Mayfield played 14 games during his final season at Oklahoma; half of those were against teams ranked 50th or better against the pass, according to Football Outsiders' S&P+. Those seven games were tied for second in the class among the top-six passers, tied with Josh Rosen and Lamar Jackson and trailing only Sam Darnold. And Mayfield balled out against those defenses.

The table below shows how well the top-six quarterbacks in this class fared against top-50 pass defenses. It should put to rest theories about Mayfield's stats being inflated against inferior foes.

Versus Top-50 Pass Ds Attempts Touchdowns Interceptions AY/A
Baker Mayfield 200 22 4 13.5
Mason Rudolph 177 12 4 10.2
Josh Rosen 315 16 5 8.3
Sam Darnold 331 13 8 7.7
Lamar Jackson 250 13 8 7.0
Josh Allen 90 1 4 3.2

Not only was Mayfield the best in the class against top-50 pass defenses, but his AY/A against those defenses was better than his full-season sample. And remember, that full-season AY/A is the best in NCAA history. That's another criticism against Mayfield flying down the drain.

The other big knock on about Mayfield -- beyond his crotch-grabbing exploits or height -- is his age. He's the oldest quarterback in this class, and that does matter. It just matters less when it's coupled with Mayfield's levels of experience.

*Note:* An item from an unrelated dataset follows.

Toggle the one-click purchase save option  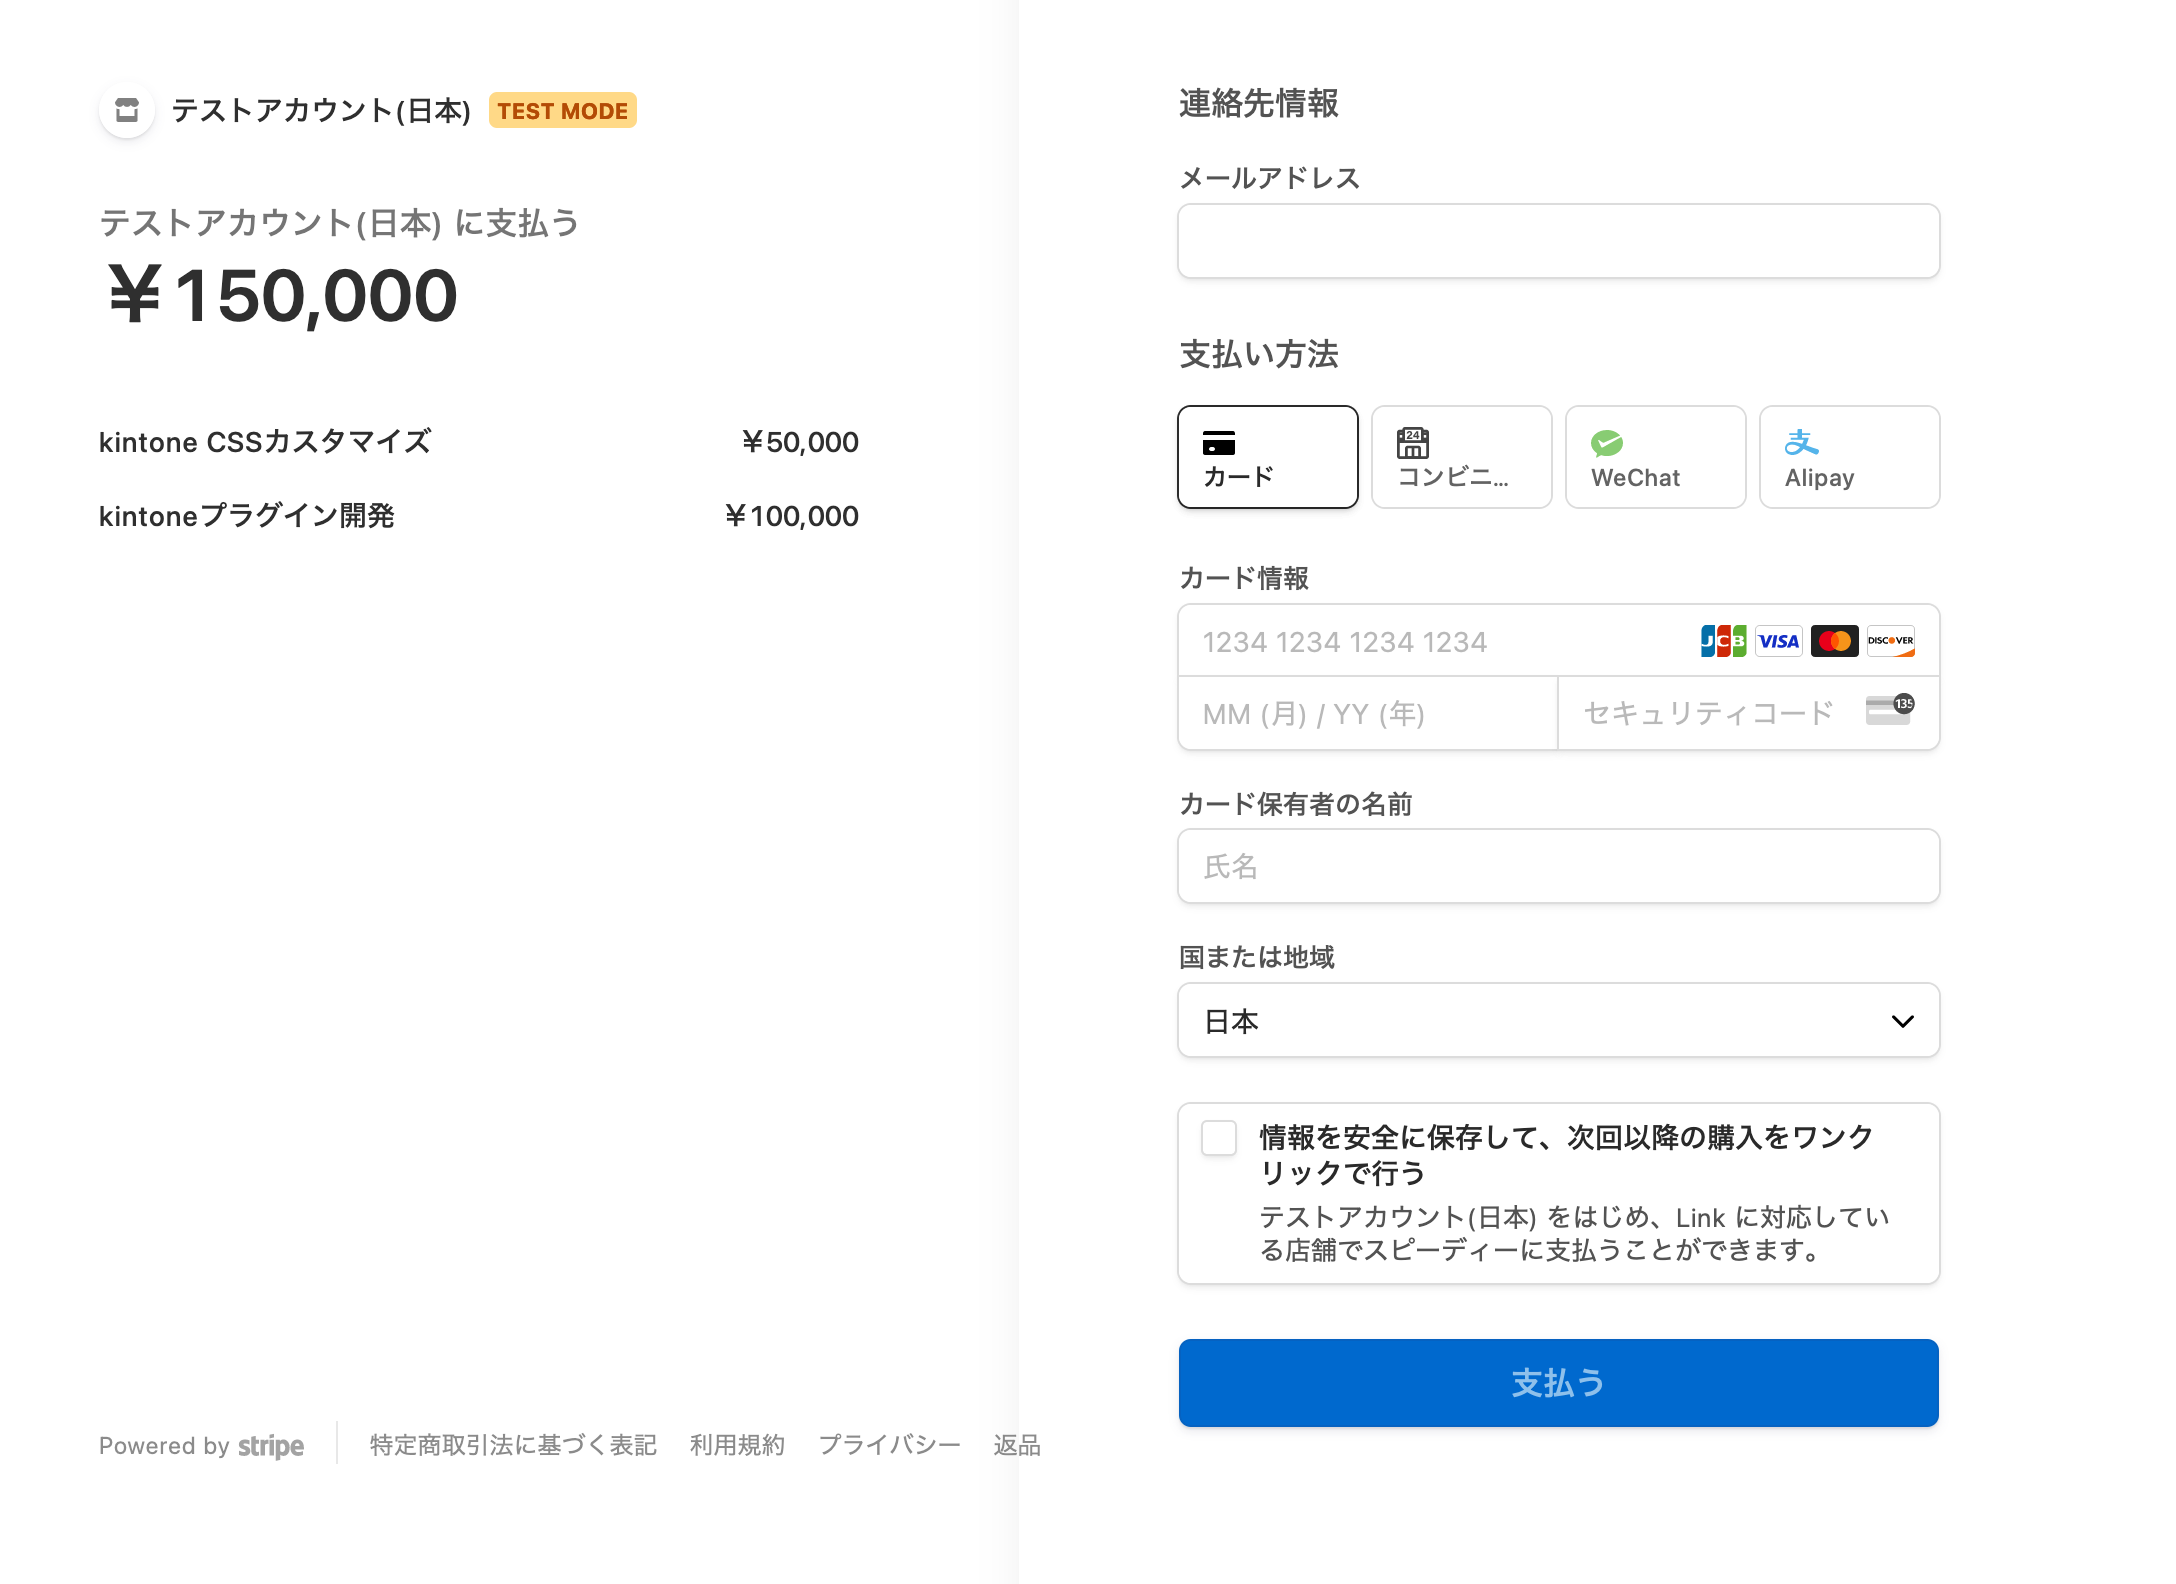click(1218, 1139)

Mayfield had 48 games in college in which he attempted at least 10 passes. Among first-round picks since 2000, that ranks third behind Carson Palmer and Philip Rivers. That's more than enough to make him a top prospect despite his age.

First-round quarterbacks coming off of their age-22 season or older with 35 games of experience in college have been top-15 passers (based on numberFire's Net Expected Points) in 53.57% of their qualified seasons in the NFL. That's a respectable number given the hit rate at quarterback. Passers in this age range with fewer than 35 games of experience have been top-15 passers in just 16.07% of their qualified seasons. Mayfield passes that threshold by a full season.

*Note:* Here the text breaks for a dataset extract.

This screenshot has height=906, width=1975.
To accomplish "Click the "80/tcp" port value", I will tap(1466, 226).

So you can certainly criticize Mayfield for some of his antics and for not being the prototypical build. But his stats stand up no matter how you slice them, and his experience is a plus rather than a detriment.

What This Means for the Browns

The Browns were already set to be better for fantasy with Tyrod Taylor at quarterback. But now with Mayfield, their ceiling may be even higher.

One of the big criticisms of Mayfield coming out of Oklahoma was that he had elite talent surrounding him in college. That's not necessarily untrue.

But now, Mayfield steps into a situation that is much better than Cleveland's 0-16 record from a year ago would indicate. In addition to holdovers Josh Gordon, Corey Coleman, and David Njoku, the team added Jarvis Landry in the offseason. With the Browns' veteran interior offensive line and Carlos Hyde and Duke Johnson at running back, this offense has assets. They just needed a quarterback to lead the way.

Assuming the Browns are able to address the massive gap at left tackle stemming from the retirement of Joe Thomas, there aren't many holes in this offense. They could turn some heads in a hurry.

Mayfield may not start from day one with Taylor there. But he has gobs of experience entering the NFL, meaning he should be ready to start if they deem him to be the best option. If that does happen, not only will the assets in the Cleveland offense be set up for success, but so will Mayfield as a fantasy asset.

Mayfield enters this draft with comparisons to Manziel. But he carries a surefire pedigree, an efficient resume in college, and the Browns felt good enough to use the first overall pick on him. He may enter being compared to Manziel, but he may exit as the guy who finally turned around the floundering Browns' franchise.